A Neural Framework for MT Evaluation
https://unbabel.github.io/COMET/html/index.html
Apache License 2.0
441 stars 72 forks source link

[INPUT] Text Length of Input (source, reference, and hypothesis) #209

Open foreveronehundred opened 3 months ago

foreveronehundred commented 3 months ago

For translation quality estimation of COMET, I think there is no limitation of the text length. However, from my personal perspective, I do not think the estimation will be accurate if the text is too long.

So, what text length (of source, reference, and hypothesis) do you recommend?

ricardorei commented 3 months ago

Hi @foreveronehundred! The code does not break when running very very large segments BUT the models truncate the input if it goes above 512 tokens. For models like wmt22-cometkiwi-da the input will be shared for both source and translation which means that the total number of tokens from source and translation should not be longer than 512 tokens....

Still, 512 tokens is a long input. Its more than enough to input several sentences together and evaluate entire paragraphs. Maybe not enough for an entire 2 page document tho.
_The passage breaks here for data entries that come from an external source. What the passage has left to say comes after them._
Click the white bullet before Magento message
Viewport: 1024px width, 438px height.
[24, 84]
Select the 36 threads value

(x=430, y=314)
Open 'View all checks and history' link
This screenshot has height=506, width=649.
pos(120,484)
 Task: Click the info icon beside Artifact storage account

A quick way to test it is to tokenize both inputs and get their length:

from transformers import XLMRobertaTokenizer
source = ["Hello, how are you?", "This is a test sentence."]
translations = ["Bonjour, comment ça va?", "Ceci est une phrase de test."]
# This is the same for most COMET models
tokenizer = XLMRobertaTokenizer.from_pretrained("xlm-roberta-base") 
# Tokenize and count tokens for each pair
for src, trans in zip(source, translations):
     # Tokenize sentences
    src_tokens = tokenizer.encode(src, add_special_tokens=False)
    trans_tokens = tokenizer.encode(trans, add_special_tokens=False)
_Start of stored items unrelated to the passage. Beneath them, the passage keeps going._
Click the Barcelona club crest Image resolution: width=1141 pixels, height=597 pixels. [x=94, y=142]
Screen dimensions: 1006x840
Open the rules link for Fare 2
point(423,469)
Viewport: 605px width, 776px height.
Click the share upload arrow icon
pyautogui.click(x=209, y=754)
    # Jointly encode and count tokens
    joint_tokens = tokenizer.encode(src, trans, add_special_tokens=True, truncation=True)

    # Output token counts
    print(f"Source: {src}\nTranslation: {trans}")
    print(f"Source tokens: {len(src_tokens)}")
    print(f"Translation tokens: {len(trans_tokens)}")
    print(f"Jointly encoded tokens: {len(joint_tokens)}")
    print("="*30)
foreveronehundred commented 3 months ago

Thanks for reply. I think the length is enough for general cases. By the way, I want to know the token length of the training data. Could you give some statistics (Mean, STD, etc.)?